Artificial Neural Networks

Artificial neural networks are the computational substrate of deep learning. They are best understood as layered mathematical transformations that learn complex, nonlinear functions from data through gradient-based optimization.

The Neuron

A single neuron computes a weighted sum of its inputs plus a bias, then applies an activation function:

z = w₁x₁ + w₂x₂ + ... + wₙxₙ + b
output = activation(z)

The weights and bias are learned during training. The activation function introduces nonlinearity — without it, stacking layers would still produce a linear model.

Network Architecture

Input layer    Hidden layer 1    Hidden layer 2    Output layer
[x₁]    →→→   [h₁]              [h₄]              [y₁]
[x₂]    →→→   [h₂]     →→→     [h₅]     →→→      [y₂]
[x₃]    →→→   [h₃]              [h₆]

Input layer: Passes raw features — no computation
Hidden layers: Learn intermediate representations
Output layer: Produces predictions (logits, regression values)
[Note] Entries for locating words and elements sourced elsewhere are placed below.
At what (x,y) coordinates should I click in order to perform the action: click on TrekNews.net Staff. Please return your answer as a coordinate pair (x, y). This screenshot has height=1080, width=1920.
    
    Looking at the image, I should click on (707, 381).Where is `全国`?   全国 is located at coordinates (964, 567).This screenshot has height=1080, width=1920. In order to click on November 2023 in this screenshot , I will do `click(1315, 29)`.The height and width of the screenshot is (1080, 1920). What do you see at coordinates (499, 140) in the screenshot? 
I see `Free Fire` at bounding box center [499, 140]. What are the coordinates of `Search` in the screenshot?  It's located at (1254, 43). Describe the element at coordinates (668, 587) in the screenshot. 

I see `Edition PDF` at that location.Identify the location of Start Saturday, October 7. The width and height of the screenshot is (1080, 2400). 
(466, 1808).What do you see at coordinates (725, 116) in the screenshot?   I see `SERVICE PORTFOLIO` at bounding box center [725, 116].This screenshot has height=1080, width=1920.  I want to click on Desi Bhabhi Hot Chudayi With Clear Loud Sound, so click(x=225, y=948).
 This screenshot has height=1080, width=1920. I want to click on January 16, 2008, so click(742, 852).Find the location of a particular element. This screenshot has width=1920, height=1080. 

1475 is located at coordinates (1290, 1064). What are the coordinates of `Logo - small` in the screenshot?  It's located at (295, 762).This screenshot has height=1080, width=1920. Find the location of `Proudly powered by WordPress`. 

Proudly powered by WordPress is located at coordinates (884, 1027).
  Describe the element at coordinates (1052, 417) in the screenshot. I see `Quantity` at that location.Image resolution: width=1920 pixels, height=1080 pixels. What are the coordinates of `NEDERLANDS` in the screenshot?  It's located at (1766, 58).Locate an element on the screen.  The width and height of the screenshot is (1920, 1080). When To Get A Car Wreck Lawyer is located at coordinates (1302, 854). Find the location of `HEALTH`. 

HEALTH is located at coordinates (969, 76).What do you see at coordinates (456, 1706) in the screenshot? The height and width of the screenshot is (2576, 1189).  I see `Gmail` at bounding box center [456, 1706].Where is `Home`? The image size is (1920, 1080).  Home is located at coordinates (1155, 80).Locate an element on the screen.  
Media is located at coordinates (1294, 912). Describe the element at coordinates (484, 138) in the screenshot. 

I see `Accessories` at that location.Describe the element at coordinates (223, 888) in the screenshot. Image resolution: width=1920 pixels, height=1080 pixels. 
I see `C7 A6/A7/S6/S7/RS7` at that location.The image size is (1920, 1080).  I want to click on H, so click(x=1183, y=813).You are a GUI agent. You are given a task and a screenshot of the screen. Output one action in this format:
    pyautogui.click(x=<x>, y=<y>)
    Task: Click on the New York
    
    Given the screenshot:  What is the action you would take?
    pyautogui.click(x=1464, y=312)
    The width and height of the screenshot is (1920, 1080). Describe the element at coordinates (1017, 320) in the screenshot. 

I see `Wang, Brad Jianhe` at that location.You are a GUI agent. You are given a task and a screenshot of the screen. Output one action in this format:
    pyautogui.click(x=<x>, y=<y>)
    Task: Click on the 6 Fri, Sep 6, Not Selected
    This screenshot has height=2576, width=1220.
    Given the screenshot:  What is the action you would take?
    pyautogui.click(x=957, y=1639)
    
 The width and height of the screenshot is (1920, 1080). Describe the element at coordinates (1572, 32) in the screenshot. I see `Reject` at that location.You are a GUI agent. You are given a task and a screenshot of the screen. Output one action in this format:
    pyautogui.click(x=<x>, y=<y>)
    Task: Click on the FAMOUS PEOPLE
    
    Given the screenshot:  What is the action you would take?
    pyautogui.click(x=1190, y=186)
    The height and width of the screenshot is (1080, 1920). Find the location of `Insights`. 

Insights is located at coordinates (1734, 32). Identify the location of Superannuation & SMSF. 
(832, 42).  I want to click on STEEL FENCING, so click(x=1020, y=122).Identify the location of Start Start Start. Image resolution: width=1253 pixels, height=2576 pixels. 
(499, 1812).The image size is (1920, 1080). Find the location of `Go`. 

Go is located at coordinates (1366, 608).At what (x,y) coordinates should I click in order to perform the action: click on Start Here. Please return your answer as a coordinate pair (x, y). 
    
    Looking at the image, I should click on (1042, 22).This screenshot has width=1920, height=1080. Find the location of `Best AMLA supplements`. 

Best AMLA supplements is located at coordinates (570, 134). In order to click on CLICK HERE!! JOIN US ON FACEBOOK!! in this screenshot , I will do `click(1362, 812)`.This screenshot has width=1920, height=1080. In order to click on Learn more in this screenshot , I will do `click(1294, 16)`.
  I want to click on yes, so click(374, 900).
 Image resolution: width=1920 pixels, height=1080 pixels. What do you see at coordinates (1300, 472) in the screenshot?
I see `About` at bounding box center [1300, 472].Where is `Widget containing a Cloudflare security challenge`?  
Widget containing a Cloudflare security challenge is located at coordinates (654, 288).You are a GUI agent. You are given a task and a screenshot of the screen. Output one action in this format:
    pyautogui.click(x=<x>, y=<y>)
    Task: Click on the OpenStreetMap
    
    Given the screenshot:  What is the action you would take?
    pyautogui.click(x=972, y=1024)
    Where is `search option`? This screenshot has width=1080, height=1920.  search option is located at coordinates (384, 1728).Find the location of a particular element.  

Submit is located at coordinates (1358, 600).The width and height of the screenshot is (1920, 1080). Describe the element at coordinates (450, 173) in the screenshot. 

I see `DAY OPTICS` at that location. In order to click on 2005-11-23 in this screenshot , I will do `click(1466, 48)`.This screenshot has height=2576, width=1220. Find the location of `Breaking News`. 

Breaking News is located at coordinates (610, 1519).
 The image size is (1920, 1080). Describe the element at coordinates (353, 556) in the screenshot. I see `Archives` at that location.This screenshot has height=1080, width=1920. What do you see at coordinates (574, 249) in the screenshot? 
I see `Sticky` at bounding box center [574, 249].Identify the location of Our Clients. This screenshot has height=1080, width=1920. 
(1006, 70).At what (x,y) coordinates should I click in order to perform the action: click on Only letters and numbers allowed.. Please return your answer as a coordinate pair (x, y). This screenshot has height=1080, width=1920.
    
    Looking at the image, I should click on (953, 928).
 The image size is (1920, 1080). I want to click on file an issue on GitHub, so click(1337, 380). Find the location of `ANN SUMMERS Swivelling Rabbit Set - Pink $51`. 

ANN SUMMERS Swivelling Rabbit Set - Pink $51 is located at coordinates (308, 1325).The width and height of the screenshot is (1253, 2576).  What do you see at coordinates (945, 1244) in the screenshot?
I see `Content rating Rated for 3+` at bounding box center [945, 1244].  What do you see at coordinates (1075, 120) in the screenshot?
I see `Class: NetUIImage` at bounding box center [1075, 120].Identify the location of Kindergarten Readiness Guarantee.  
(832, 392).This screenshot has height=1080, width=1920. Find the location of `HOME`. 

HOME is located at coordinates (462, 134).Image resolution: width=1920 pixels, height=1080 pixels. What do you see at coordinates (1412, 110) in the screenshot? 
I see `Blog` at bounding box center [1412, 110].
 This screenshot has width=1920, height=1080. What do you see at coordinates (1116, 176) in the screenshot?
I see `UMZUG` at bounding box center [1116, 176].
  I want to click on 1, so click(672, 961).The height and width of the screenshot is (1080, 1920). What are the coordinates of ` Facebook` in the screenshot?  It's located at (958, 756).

Building a Neural Network in PyTorch

import torch
import torch.nn as nn
import torch.optim as optim
from torch.utils.data import DataLoader, TensorDataset

class MLP(nn.Module):
    def __init__(self, input_dim, hidden_dims, output_dim, dropout=0.3):
        super().__init__()
        layers = []
        prev_dim = input_dim
        for hidden_dim in hidden_dims:
            layers.extend([
                nn.Linear(prev_dim, hidden_dim),
                nn.BatchNorm1d(hidden_dim),
                nn.ReLU(),
                nn.Dropout(dropout)
            ])
            prev_dim = hidden_dim
        layers.append(nn.Linear(prev_dim, output_dim))
        self.network = nn.Sequential(*layers)

    def forward(self, x):
        return self.network(x)

model = MLP(input_dim=20, hidden_dims=[128, 64, 32], output_dim=3)

Training Loop

optimizer = optim.Adam(model.parameters(), lr=1e-3, weight_decay=1e-4)
criterion = nn.CrossEntropyLoss()

for epoch in range(50):
    model.train()
    for X_batch, y_batch in train_loader:
        logits = model(X_batch)
        loss = criterion(logits, y_batch)
        optimizer.zero_grad()
        loss.backward()       # Compute gradients via backpropagation
        optimizer.step()      # Update weights

    model.eval()
    with torch.no_grad():
        test_logits = model(X_test_tensor)
        acc = (test_logits.argmax(dim=1) == y_test_tensor).float().mean()
    print(f"Epoch {epoch+1}: Accuracy = {acc:.4f}")

Backpropagation

Backpropagation uses the chain rule to compute how each weight contributes to the loss:

∂Loss/∂w₁ = ∂Loss/∂output × ∂output/∂z × ∂z/∂w₁

PyTorch’s autograd tracks operations in the forward pass and computes all gradients automatically when loss.backward() is called. You don’t implement backprop manually — you design the forward pass and let the framework handle the rest.

Common Loss Functions

Task	Loss Function	PyTorch
Binary classification	Binary cross-entropy	`nn.BCEWithLogitsLoss()`
Multiclass	Cross-entropy	`nn.CrossEntropyLoss()`
Regression	MSE	`nn.MSELoss()`
Regression (robust)	Huber	`nn.HuberLoss()`

Neural networks are the foundation for CNNs, RNNs, Transformers, and every other deep learning architecture. Mastering this core loop — forward pass, loss, backward, update — is prerequisite for all advanced deep learning work.